Merge Sort Algorithm in DSA Go - Time & Space Complexity
We want to understand how the time taken by merge sort changes as the list size grows.
How does splitting and merging affect the total work done?
Analyze the time complexity of the following code snippet.
func mergeSort(arr []int) []int {
if len(arr) <= 1 {
return arr
}
mid := len(arr) / 2
left := mergeSort(arr[:mid])
right := mergeSort(arr[mid:])
return merge(left, right)
}
func merge(left, right []int) []int {
result := []int{}
i, j := 0, 0
for i < len(left) && j < len(right) {
if left[i] <= right[j] {
result = append(result, left[i])
i++
} else {
result = append(result, right[j])
j++
}
}
result = append(result, left[i:]...)
result = append(result, right[j:]...)
return result
}
This code splits the array into halves recursively and merges sorted halves back.
Identify the loops, recursion, array traversals that repeat.
- Primary operation: Recursive splitting and merging of arrays.
- How many times: The array is split about log₂(n) times, and merging happens at each level over all elements.
Each split divides the array in half, creating about log₂(n) levels. At each level, merging all parts touches all n elements.

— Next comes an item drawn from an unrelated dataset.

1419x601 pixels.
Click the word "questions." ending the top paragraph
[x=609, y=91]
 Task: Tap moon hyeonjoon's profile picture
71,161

| Input Size (n) | Approx. Operations |
|---|---|
| 10 | About 10 * 4 = 40 |
| 100 | About 100 * 7 = 700 |
| 1000 | About 1000 * 10 = 10,000 |
Pattern observation: Operations grow roughly as n times log n, which grows faster than n but much slower than n squared.
Time Complexity: O(n log n)
This means the time grows a bit faster than the size of the input but much better than simple sorting methods that check every pair.
[X] Wrong: "Merge sort is just a simple loop over the array, so it must be O(n)."
[OK] Correct: Merge sort uses recursion and splits the array multiple times, so it does more work than a single loop.
Understanding merge sort's time complexity helps you explain efficient sorting and recursion, a key skill in many coding interviews.
"What if we changed merge sort to split the array into three parts instead of two? How would the time complexity change?"